• LISTED ENTRIES:
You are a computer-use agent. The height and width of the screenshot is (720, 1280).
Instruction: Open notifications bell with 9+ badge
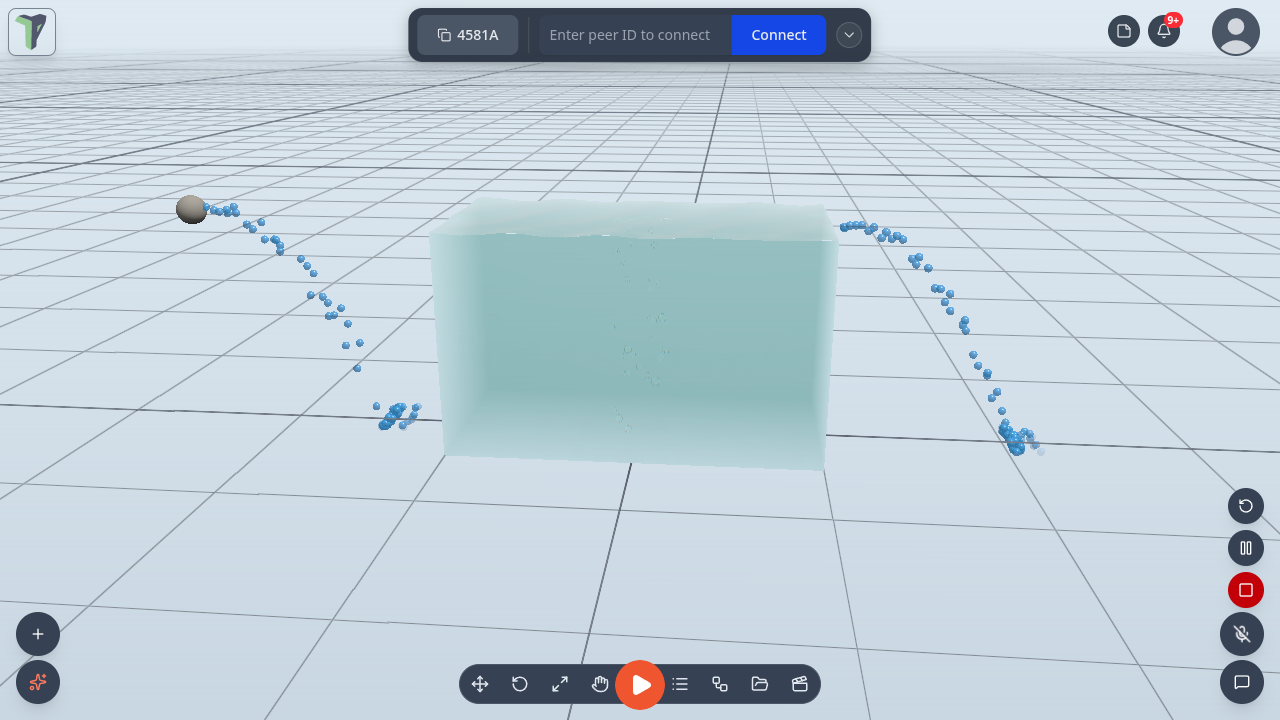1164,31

---

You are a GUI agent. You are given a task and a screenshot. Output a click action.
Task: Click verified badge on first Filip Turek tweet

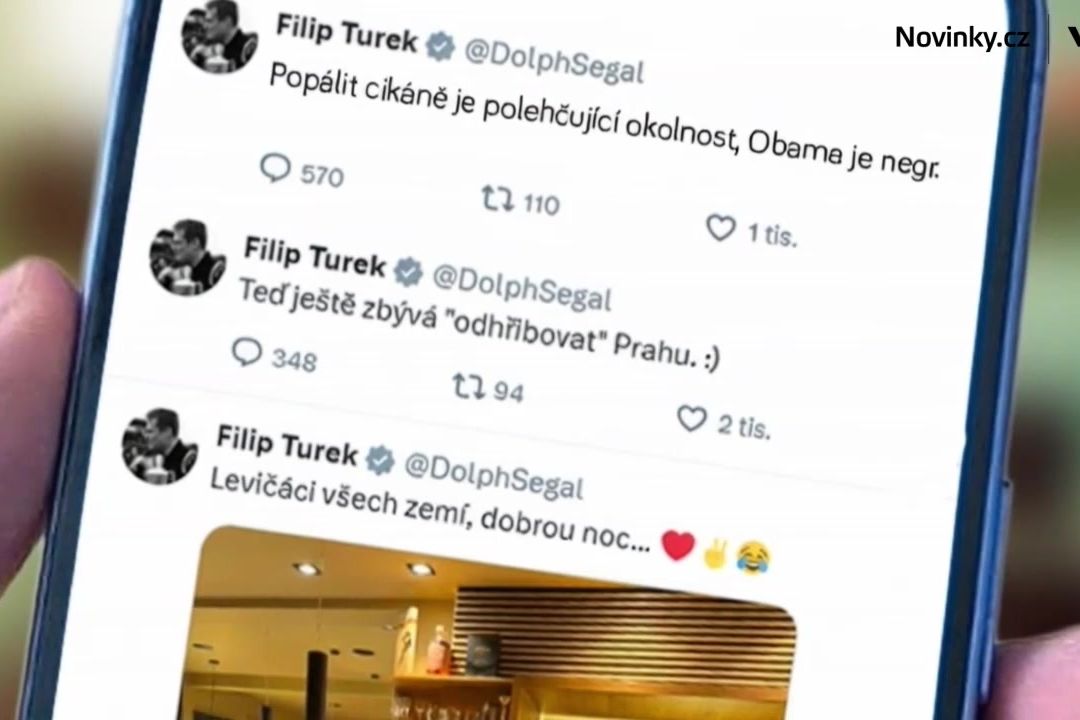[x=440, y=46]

* * *

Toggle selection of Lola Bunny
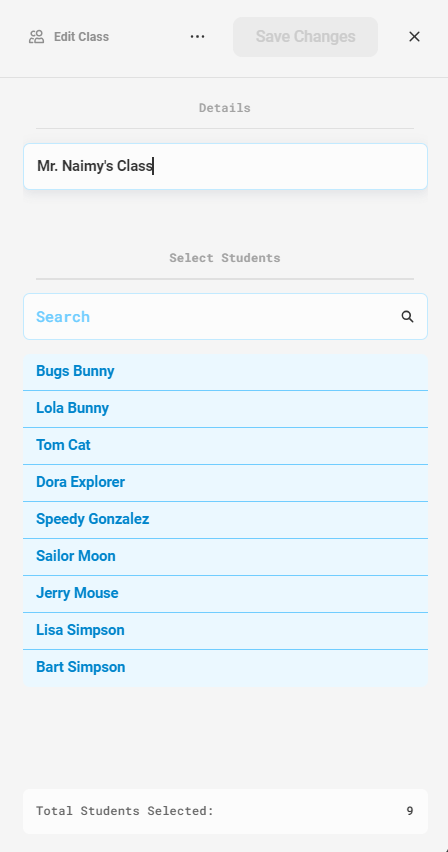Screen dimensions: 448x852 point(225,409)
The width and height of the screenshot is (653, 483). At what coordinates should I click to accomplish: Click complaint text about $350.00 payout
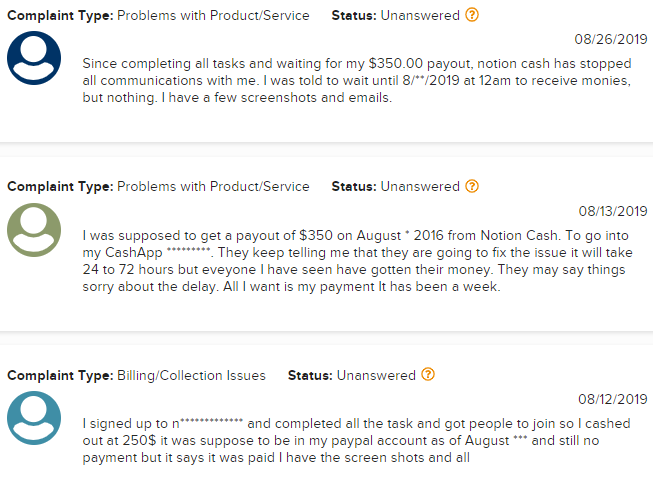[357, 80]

• PROBLEM REQUIREMENTS: The lines of the records that contain the string "agent" should be located and copied.

• RESPONSE TO THE TASK:
You are a computer-use agent. The height and width of the screenshot is (720, 1280).
You are a GUI agent. You are given a task and a screenshot. Output a click action.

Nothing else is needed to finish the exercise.